Fig. 4–13.1 Remove Adjustor (External)

4–5 REMOVAL OF DRIVE CHAIN

1.Lift the loader and put on safe blocks.

2.Remove ROPS (cab).

3.Lift loader lift arms and install cylinder stops.

4.Steam clean the loader thoroughly.

5.Remove the front transmission cover.

6.Remove pedal assembly and floor plate.

7.Loosen the chain idler bracket (Fig. 4–9).

8.Remove from sprocket lock bolt and nut.

9.Put reduction housing gears in neutral. (Lever on outside of transmission housing (Fig. 4–14).

10.Rotate drive chain until master connector link (white) is in location for removal with chain breaking tool. (If no white link is found, break at any link).

11.Remove connector link and separate the chain.

12.Remove from sprocket, from the axle (Fig. 4–15).

13.Connect a long wire to the chain to aid when installing chain (Fig. 4–16). (If chain replacement only.)

14.Gather up chain while pulling it out of transmission. Disconnect wire from chain and leave wire in loader.

4–6 INSTALLING DRIVE CHAIN

1.Fasten wire to chain. Pull wire around sprockets in same position chain is to be installed (Fig. 4–17).

2.Rotate rear wheel while pulling chain over sprockets.

3.Install front sprocket, nut and lock bolt (Fig. 4–15).

4.Pull chain around sprocket and install new connector link with press–on plate.

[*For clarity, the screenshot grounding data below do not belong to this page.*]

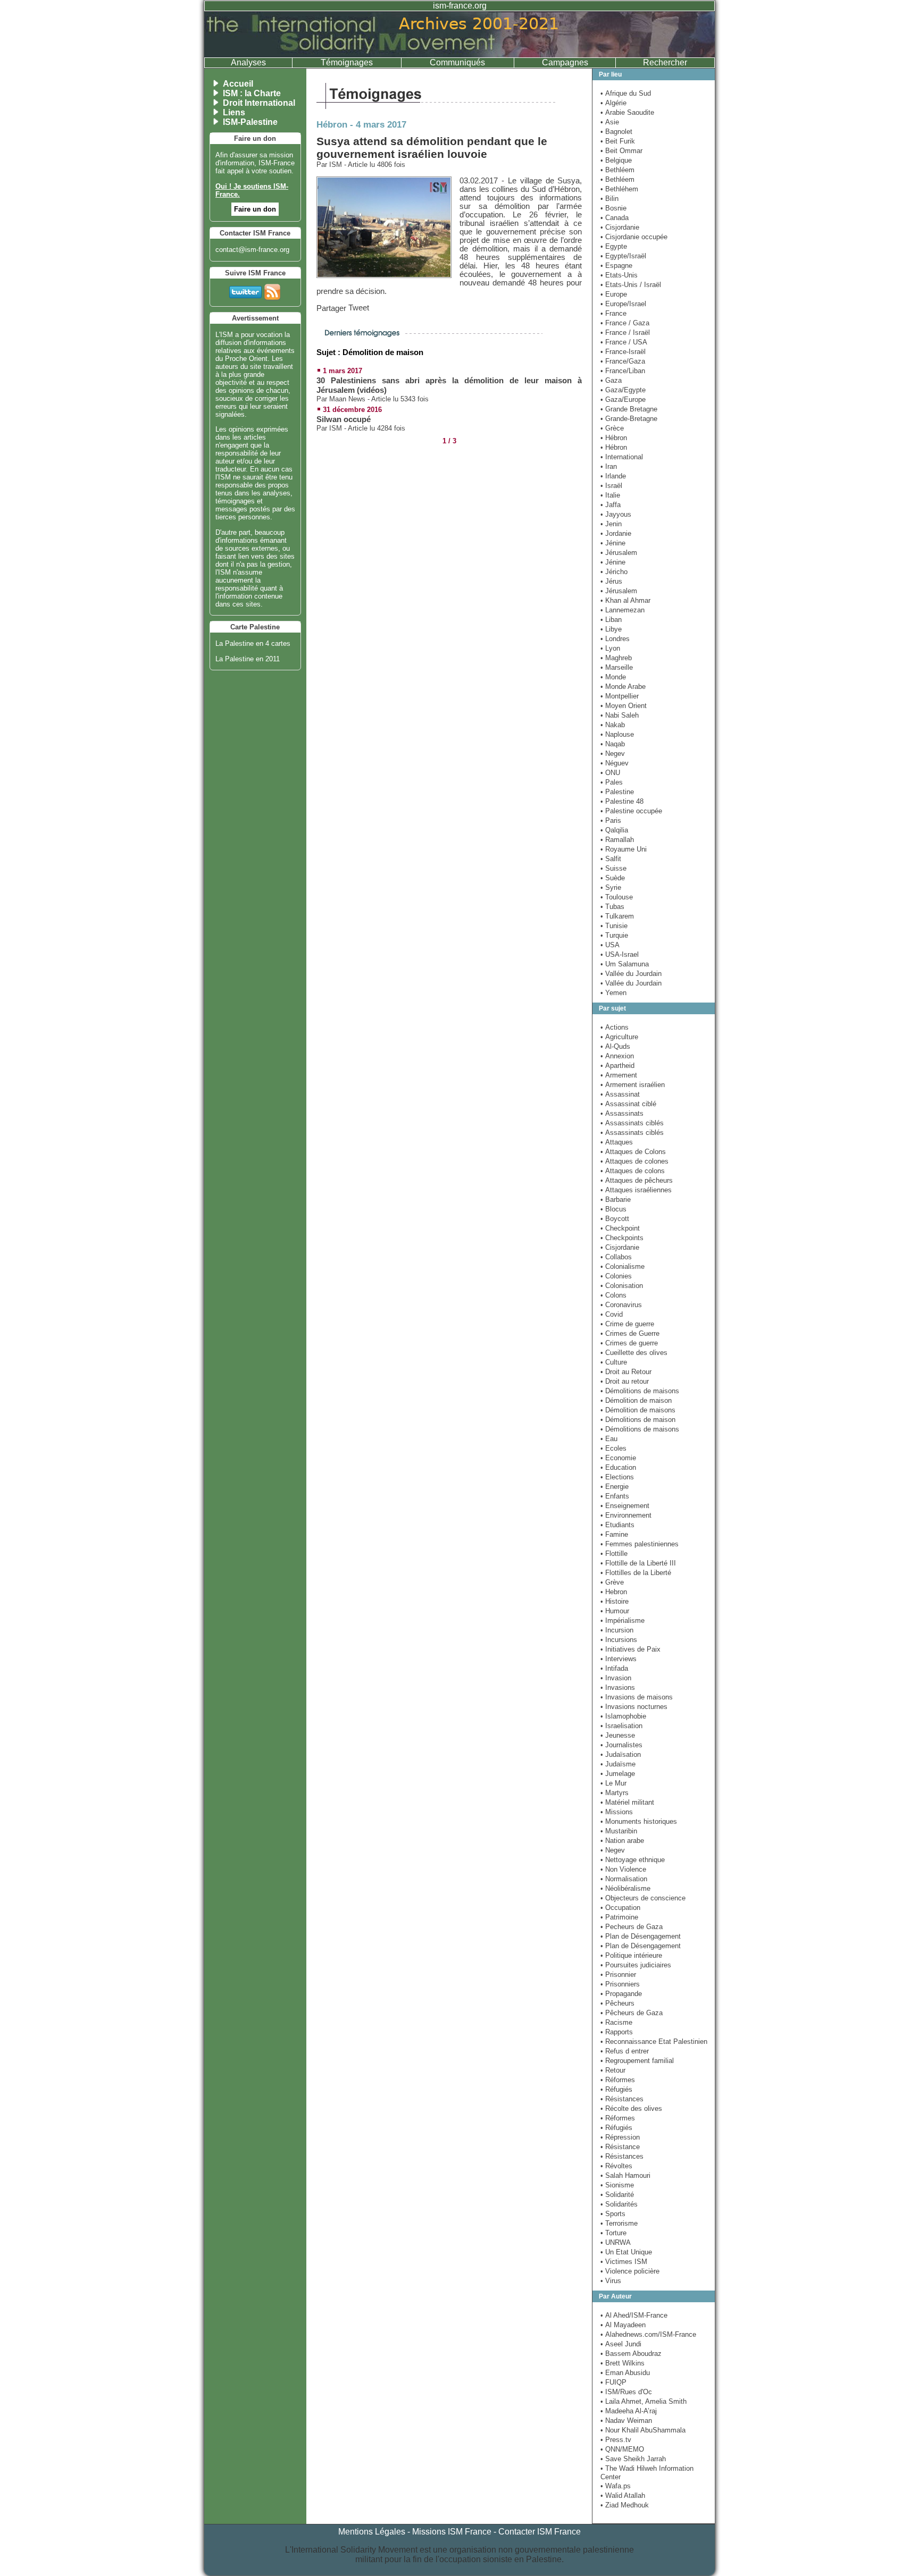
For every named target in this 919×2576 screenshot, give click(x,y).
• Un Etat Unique (626, 2252)
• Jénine (612, 543)
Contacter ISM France (539, 2531)
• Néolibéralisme (625, 1888)
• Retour (612, 2070)
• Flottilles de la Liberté (635, 1573)
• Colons (613, 1295)
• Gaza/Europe (623, 399)
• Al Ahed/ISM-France (633, 2315)
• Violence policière (629, 2271)
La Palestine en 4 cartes (252, 643)
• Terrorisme (619, 2223)
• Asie (609, 122)
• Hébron (613, 438)
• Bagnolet (616, 132)
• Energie (614, 1487)
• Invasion (615, 1678)
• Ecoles (613, 1448)
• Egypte (613, 246)
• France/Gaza (622, 361)
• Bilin (609, 199)
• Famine (614, 1534)
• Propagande (621, 1994)
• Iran (608, 466)
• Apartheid (617, 1066)
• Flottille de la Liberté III (638, 1563)
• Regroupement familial (637, 2061)
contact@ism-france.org (252, 250)
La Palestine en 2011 (247, 659)
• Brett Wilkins (622, 2363)
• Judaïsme (618, 1764)
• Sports (612, 2214)
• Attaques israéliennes (636, 1190)
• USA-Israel (619, 954)
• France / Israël (625, 332)
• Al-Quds (615, 1046)
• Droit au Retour (625, 1372)
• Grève (612, 1582)
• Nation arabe (622, 1841)
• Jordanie (615, 533)
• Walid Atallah (622, 2495)
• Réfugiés (616, 2089)
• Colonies (616, 1276)
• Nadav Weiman (626, 2421)
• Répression (620, 2137)
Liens (234, 112)
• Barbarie (615, 1199)
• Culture (613, 1362)
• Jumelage (617, 1774)
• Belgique (616, 160)
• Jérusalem (618, 553)
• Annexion (617, 1056)
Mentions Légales (371, 2531)
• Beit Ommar (621, 151)
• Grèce (612, 428)
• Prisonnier (618, 1975)
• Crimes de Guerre (629, 1333)
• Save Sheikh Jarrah (633, 2459)
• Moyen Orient (623, 706)
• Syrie (610, 887)
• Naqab (612, 744)
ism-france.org (460, 5)
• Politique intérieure (631, 1955)
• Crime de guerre (627, 1324)
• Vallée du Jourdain (631, 974)
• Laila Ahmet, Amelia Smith (643, 2401)
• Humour (614, 1611)
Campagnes (565, 62)
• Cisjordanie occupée (633, 237)
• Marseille (616, 667)
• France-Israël (623, 352)
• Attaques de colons (632, 1171)
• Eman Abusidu (625, 2373)
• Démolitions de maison (637, 1420)
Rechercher (665, 62)
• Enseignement (624, 1506)
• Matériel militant (627, 1802)
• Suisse (613, 868)
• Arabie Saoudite (627, 112)
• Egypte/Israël (623, 256)
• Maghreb (616, 658)
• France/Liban (622, 371)
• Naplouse (617, 734)
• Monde (613, 677)
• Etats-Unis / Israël (630, 285)
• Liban (611, 620)
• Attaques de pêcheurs (636, 1180)
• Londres (615, 639)
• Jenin (611, 524)
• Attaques (616, 1142)
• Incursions (618, 1640)
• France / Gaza (624, 323)
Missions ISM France (451, 2531)
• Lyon (610, 648)
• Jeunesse (617, 1735)
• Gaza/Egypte (623, 390)
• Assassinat (620, 1094)
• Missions (616, 1812)
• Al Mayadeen (623, 2325)
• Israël (611, 486)
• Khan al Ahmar (625, 600)
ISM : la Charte (252, 93)
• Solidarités (619, 2204)
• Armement (618, 1075)
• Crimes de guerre (629, 1343)
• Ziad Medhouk (624, 2505)
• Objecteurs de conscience (643, 1898)
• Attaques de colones (634, 1161)
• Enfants (614, 1496)
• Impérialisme (622, 1620)
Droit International (259, 102)
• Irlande (613, 476)
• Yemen (613, 993)
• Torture (613, 2233)
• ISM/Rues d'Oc (626, 2392)
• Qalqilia (614, 830)
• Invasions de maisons (636, 1697)
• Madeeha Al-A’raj (628, 2411)
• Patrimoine (619, 1917)
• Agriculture (619, 1037)
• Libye (611, 629)
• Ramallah (617, 840)
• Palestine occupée (631, 811)
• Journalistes (621, 1745)
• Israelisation (621, 1726)
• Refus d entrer (624, 2051)
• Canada (614, 218)
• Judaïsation (620, 1754)
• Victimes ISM (623, 2262)
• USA (610, 945)
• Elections (617, 1477)
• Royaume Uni (623, 849)
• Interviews (618, 1659)
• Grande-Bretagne (628, 419)
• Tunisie (614, 926)
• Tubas (612, 907)
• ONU (610, 773)
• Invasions (617, 1687)
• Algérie (613, 103)
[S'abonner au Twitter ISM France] (245, 290)
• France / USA (623, 342)
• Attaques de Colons (633, 1152)
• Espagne (616, 266)
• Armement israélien (632, 1085)
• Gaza (611, 380)
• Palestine (617, 792)
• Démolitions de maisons (639, 1391)
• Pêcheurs (617, 2003)
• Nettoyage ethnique (632, 1860)
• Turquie (614, 935)
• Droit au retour (624, 1381)
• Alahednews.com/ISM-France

5.Use wrench to tighten chain idler bracket (Fig. 4–9). Tighten until there is 0.250 inch maximum wheel movement. Rotate wheel several revolutions to prevent over tightening as a result of high spots on sprockets.

6.When chain tension is correct, tighten the fastening nuts on tighter.

7.Install chain guide (Fig. 4–18).

4–7 REMOVAL OF AXLE

4–7.1 Removal Of Rear Axle

1.Steam clean the loader thoroughly.

2.Remove the ROPS enclosure (See Section 5–2).

3.Lift the lift arms and install cylinder stops (Fig. 4–2).

4.Remove drain plug and let out the hydraulic fluid. (If fluid is to be used again, store it in a clean, covered reservoir.)

5.Remove the pedal linkage and pedal assembly.

6.Remove the front floor plate.

7.Remove the transmission housing cover.

8.Remove transmission pump assembly and rear hydrostatic motor (See Section 3).

NOTE:Put plugs in all openings.

9.Remove lock bolt on axle and remove axle nut (Fig. 4–19).

10.Remove wheel from housing.

11.Put reduction housing gear in neutral (Fig. 4–14). (Remove nut and pull out on lever.)

12.Rotate drive chain until master connector link is in position for removal.

13.Loosen idler sprocket until chain is loose (Fig. 4–9).

14.Use chain breaker tool to remove master link.

15.Tie a wire to one end of chain then pull on other end of chain while turning axle.

16.When chain is out, disconnect wire and leave wire in loader to aid in installation.

17.Remove the sprocket from axle (Fig. 4–15).

18.Remove bolts which hold axle housing to frame.

19.Remove axle assembly (Fig.4–20).

4–7.2 Removal Of Front Axle

Use the same steps as rear axle except omit Step 7, 8, 12, 14, 15 & 16.